Da mesma maneira, há personagens que são totalmente supérfluos no filme: o romance entre o repórter Neco Pedreira (Caio Blat) e a filha de Odorico Paraguaçu, Violeta (Maria Flor), não contribui em nada para o andamento da história, pelo contrário, atravanca a trama e quebra o ritmo do filme. Assim como a narração em off feita pelo próprio Blat, totalmente desnecessária.
Aliás, essa narração corrobora para uma das coisas que mais atrapalha o filme: a falta de confiança na inteligência do espectador. Guel Arraes a todo momento parece gritar: "Sucupira é uma alusão ao Brasil, viu?". Faz isso logo no início do filme, comparando o governo de João Goulart ao de Odorico, e depois citando as Diretas Já em comparação com acontecimentos de Sucupira, e, por fim, a mais desnecessária de todas: a fusão do mapa da cidade para o mapa do Brasil. Será que o inteligente texto de Dias Gomes não bastava para que entedêssemos a metáfora? O espectador é tão burro assim? (Bom, se levarmos em conta os políticos que elegemos a cada nova eleição, talvez até entendamos o lado de Arraes, mas pera aí! Vamos confiar mais na inteligência do espectador, né?).
O filme conta com boas atuações. Marco Nanini, sempre ótimo, faz um excelente trabalho, emprestando dinamismo, autoridade e sem-vergonhice a seu Odorico Paraguaçu. As irmãs Cajazeiras (que aqui ganharam uma versão bem mais safadinha), interpretadas por Zezé Polessa, (a cada vez melhor) Andrea Beltrão e Drica Moraes, estão bem, exageradas ao extremo (acho que talvez o seu figurino seja um pouco exagerado demais, mas isso acaba não incomodando frente a outros erros do longa). José Wilker está caricato como Zeca Diabo, mas funciona (afinal, quem não é caricato num filme de Guel Arraes?). E, embora Caio Blat e Maria Flor não incomodem (falando em atuação), como já disse, seus personagens são totalmente desnecessários para a trama do filme.
A excessão fica com um ator que eu gosto muito, mas que, aqui, não conseguiu desenvolver seu personagem de maneira satisfatória: Matheus Nachtergaele. Seu Dirceu Borboleta não chega aos pés daquele interpretado por Emiliano Queiroz na telenovela. Nachtergaele não conseguiu imprimir o tom tragicômico certo ao personagem, assim, ele parece sempre aborrecido, e toda vez que seu personagem entra em cena, destoa do restante do elenco - mas não evidenciando uma quebra interessante, e sim um tom cansativo - é chato vê-lo em cena. Tonico Pereira também não está bem, parece que o ator já entra em cena gritando.

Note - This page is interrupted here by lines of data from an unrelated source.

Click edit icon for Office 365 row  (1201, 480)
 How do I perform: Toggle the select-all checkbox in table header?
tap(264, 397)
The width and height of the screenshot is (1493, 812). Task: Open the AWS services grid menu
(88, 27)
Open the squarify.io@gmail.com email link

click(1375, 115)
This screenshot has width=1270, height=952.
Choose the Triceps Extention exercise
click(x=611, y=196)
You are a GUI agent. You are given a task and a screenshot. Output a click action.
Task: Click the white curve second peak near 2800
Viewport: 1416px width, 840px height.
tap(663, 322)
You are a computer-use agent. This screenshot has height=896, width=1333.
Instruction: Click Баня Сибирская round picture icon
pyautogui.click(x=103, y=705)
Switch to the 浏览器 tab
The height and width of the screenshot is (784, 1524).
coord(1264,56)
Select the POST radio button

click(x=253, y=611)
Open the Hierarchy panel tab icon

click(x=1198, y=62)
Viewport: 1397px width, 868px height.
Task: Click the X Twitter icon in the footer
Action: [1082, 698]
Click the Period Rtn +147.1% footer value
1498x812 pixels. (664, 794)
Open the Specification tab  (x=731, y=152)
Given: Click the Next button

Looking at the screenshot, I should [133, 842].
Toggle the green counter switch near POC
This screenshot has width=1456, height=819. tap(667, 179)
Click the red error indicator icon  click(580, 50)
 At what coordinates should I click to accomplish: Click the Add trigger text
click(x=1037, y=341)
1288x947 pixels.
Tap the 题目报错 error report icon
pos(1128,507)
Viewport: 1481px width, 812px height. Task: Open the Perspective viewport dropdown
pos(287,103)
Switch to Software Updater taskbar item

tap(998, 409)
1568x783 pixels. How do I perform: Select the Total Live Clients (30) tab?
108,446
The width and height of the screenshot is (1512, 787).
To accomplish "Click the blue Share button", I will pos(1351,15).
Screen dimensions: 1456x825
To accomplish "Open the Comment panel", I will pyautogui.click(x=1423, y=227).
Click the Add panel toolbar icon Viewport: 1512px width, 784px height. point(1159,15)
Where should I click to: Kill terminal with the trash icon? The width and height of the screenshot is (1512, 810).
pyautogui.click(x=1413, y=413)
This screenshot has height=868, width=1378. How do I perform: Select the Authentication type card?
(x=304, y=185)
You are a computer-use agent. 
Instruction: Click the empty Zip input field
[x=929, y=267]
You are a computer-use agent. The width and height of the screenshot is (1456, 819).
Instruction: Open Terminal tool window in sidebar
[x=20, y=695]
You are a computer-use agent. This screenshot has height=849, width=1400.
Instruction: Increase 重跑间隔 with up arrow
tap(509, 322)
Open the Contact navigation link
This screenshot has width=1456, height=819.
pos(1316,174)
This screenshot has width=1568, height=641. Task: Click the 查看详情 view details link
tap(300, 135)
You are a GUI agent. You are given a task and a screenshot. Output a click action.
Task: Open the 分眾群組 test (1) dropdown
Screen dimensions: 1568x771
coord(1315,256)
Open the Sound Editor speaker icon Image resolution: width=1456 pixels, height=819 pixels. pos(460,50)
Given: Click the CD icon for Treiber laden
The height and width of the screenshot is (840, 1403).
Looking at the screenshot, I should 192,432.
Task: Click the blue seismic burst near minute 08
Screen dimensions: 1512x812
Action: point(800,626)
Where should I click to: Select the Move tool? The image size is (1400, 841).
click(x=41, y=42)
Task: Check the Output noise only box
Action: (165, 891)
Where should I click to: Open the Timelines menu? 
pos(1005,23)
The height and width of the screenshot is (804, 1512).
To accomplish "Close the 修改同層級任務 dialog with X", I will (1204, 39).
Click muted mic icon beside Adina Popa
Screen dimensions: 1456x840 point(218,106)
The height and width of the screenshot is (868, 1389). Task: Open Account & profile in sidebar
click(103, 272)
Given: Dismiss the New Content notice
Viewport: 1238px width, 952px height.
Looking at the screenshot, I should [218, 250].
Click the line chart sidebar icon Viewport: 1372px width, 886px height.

E daí chego na maior falha de "O Bem Amado" (o filme). A gritaria... As falas... A música... Ou seja, não há silêncios no filme inteiro! Mas isso parece ser recorrente em filmes do diretor, pois já acontecia nos medianos "Caramuru - A Invenção do Brasil" (2001) e "Lisbela e o Prisioneiro" (2003) (exceção ao ótimo "Romance", de 2008, que foge um pouco do estilo de Guel Arraes). A obra de Dias Gomes já é verborrágica (afinal, existe algum personagem na literatura mais falastrão que Odorico Paraguaçu?), mas Guel Arraes parece não se contentar com ele, e assim, todos os personagens falam o tempo todo. É cansativo! E, mesmo quando eles não falam, quem fala é a música (cantada por Caetano Veloso), que entra para dizer alguma coisa. Não há momentos de contemplação no filme, em que possamos 'respirar' e preparar nossos ouvidos para o que ainda está por vir. O resultado? Saí do cinema com dor de cabeça.
Enfim, Guel Arraes não conseguiu fazer jus à obra de Dias Gomes. O diretor contava com ótimos atores e com um bom texto... Mas soube desperdiçar pelo excesso... Excesso de tempo, excesso de personagens, excesso de falas, excesso de música, excesso de redundâncias... Excesso de tudo!